De auto hield halt voor Trevizes kleine huis in de voorstad Flexner. Op dit ogenblik had hij geen huisgenote — Flavella had genoeg gekregen van het wisselvallige bestaan dat een Raadsheer wordt opgedrongen en hij verwachtte dus niet dat iemand hem zou opwachten.

‘Kan ik nu uitstappen?’ vroeg Trevize.

‘Ik zal eerst uitstappen, Raadsheer. Wij zullen u naar binnen geleiden.’

‘Met het oog op mijn veiligheid?’

‘]a, meneer.’

Er waren twee bewakers aan de binnenkant van zijn voordeur. Er brandde nachtverlichting, maar de ramen waren ondoorzichtig gemaakt en het licht was van buiten niet te zien.

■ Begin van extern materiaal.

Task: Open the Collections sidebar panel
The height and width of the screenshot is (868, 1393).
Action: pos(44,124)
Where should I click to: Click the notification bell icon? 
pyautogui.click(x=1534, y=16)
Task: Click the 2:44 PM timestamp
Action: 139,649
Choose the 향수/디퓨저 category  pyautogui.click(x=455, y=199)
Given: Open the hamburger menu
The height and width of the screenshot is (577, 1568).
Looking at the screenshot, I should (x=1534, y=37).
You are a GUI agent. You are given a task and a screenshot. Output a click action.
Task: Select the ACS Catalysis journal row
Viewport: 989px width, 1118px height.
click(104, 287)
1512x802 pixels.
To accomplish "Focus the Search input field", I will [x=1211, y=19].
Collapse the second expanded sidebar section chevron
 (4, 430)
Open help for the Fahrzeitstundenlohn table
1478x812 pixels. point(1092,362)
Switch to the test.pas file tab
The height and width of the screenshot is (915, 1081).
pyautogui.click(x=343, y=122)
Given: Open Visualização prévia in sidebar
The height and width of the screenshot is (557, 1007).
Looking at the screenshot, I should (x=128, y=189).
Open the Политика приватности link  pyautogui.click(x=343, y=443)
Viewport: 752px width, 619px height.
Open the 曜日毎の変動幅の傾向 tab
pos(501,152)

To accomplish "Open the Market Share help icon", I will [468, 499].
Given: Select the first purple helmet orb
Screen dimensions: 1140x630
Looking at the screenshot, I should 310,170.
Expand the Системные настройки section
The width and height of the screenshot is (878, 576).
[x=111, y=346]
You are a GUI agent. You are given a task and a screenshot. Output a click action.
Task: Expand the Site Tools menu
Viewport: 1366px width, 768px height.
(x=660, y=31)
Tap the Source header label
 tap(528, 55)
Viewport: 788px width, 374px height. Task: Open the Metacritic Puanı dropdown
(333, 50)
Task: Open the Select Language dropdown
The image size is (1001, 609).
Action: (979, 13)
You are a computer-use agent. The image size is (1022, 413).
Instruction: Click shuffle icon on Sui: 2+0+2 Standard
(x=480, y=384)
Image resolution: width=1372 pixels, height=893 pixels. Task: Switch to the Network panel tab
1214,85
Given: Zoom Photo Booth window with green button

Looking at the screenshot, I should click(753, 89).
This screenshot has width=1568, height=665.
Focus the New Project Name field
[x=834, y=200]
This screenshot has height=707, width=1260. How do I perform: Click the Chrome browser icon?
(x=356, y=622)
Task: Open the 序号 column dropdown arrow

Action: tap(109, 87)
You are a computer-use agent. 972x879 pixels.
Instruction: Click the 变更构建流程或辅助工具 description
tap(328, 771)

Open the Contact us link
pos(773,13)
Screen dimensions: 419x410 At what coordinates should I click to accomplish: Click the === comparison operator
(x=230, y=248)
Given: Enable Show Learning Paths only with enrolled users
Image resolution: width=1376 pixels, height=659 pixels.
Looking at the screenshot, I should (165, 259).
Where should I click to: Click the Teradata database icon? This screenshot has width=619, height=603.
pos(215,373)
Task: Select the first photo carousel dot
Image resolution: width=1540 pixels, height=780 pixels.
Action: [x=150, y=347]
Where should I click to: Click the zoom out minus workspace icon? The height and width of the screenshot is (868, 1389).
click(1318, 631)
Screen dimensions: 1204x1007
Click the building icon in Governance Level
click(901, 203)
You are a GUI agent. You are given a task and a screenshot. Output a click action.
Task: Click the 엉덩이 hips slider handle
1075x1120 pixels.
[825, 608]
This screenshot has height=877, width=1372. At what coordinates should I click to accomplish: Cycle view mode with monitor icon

Een ogenblik was hij verontwaardigd over deze inbreuk, maar met een inwendig schouderophalen zette hij dat gevoel van zich af. Als de Raad hem niet eens kon beschermen in de Raadszaal zelf dan zou zeker zijn huis niet kunnen gelden als zijn onaantastbaar kasteel.

Trevize zei: ‘Met z’n hoevelen bent u hier binnen? Een heel regiment?’

‘Nee, Raadsheer,’ klonk een scherpe, vaste stem. ‘Slechts éen persoon afgezien van degene die u al hebt gezien, en ik heb hier lang genoeg op u gewacht.’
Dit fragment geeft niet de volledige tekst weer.